「あれ、レオンさん、火の番は?」
「マスターが交代してくれた」
「それじゃあ、もうお仕事終わりですよね。寝なくて大丈夫なんですか?」

 夜通し火の番をしていて疲れているだろうに。

「馬鹿野郎。店の前がこんな状態なのに呑気に休んでなんかいられるかよ。それに雪掻きは本来俺の仕事だしな。これくらいどうって事ねえよ。終わったら好きなだけ寝るさ」

 雪掻きのような力仕事は元々は男性従業員の担当だったのだが、その肝心の男性が、このお店にはマスターを除くと現在レオンさんしかおらず、自然と彼ひとりで雪掻きする事態になっていたらしい。

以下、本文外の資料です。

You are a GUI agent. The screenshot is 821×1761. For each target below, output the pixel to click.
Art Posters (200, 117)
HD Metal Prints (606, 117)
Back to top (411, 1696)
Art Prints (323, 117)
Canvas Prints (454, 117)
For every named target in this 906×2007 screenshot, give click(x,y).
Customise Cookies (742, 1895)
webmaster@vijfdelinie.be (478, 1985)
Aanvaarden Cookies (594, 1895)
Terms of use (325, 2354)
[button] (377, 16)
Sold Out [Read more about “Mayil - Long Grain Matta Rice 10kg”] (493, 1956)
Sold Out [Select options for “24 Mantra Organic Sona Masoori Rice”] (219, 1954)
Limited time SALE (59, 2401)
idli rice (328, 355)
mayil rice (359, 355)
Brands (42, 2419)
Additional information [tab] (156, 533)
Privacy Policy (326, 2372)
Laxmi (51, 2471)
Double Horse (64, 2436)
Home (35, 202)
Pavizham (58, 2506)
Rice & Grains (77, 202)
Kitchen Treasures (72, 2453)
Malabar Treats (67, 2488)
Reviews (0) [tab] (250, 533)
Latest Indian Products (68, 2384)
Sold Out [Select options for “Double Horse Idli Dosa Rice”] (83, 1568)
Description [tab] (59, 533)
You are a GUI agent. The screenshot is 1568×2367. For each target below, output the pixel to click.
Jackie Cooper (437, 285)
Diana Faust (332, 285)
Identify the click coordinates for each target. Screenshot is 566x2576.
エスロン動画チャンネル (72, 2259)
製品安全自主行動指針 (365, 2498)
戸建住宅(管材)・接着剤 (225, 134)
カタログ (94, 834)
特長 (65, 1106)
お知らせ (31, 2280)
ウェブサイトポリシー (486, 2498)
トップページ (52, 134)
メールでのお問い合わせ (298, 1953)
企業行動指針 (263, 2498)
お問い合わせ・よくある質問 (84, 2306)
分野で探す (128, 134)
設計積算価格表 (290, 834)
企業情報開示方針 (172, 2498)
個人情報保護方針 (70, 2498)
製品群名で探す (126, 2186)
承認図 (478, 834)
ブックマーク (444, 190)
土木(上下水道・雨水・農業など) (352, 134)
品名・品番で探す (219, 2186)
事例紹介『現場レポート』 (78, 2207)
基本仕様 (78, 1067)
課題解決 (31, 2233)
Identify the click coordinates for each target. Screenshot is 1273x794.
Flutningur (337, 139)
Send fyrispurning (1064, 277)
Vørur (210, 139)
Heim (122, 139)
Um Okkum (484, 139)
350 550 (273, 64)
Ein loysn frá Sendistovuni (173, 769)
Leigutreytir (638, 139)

 そこに私が加わったことによって、二人で作業を分担できるようになり、今では積雪の量によっては私ひとりで雪掻きする事もある。
 今日は私だけで作業することになるかと恐々していたのだが、レオンさんは自分の睡眠時間を削って手伝ってくれるらしい。そういう自分の仕事に対する姿勢は立派だ。

 そうしているうちに水路使用可能時刻が訪れたので、蓋を開けた水路に次々と雪を投入してゆく。

 除雪するのは入口の前だけではない。建物の前面全てだ。雪が高く積もれば窓が塞がれて店内が暗くなるし、圧力でガラスが割れる危険だってある。それを防ぐためにお店の周囲はいつでもすっきりさせておかなければならないのだ。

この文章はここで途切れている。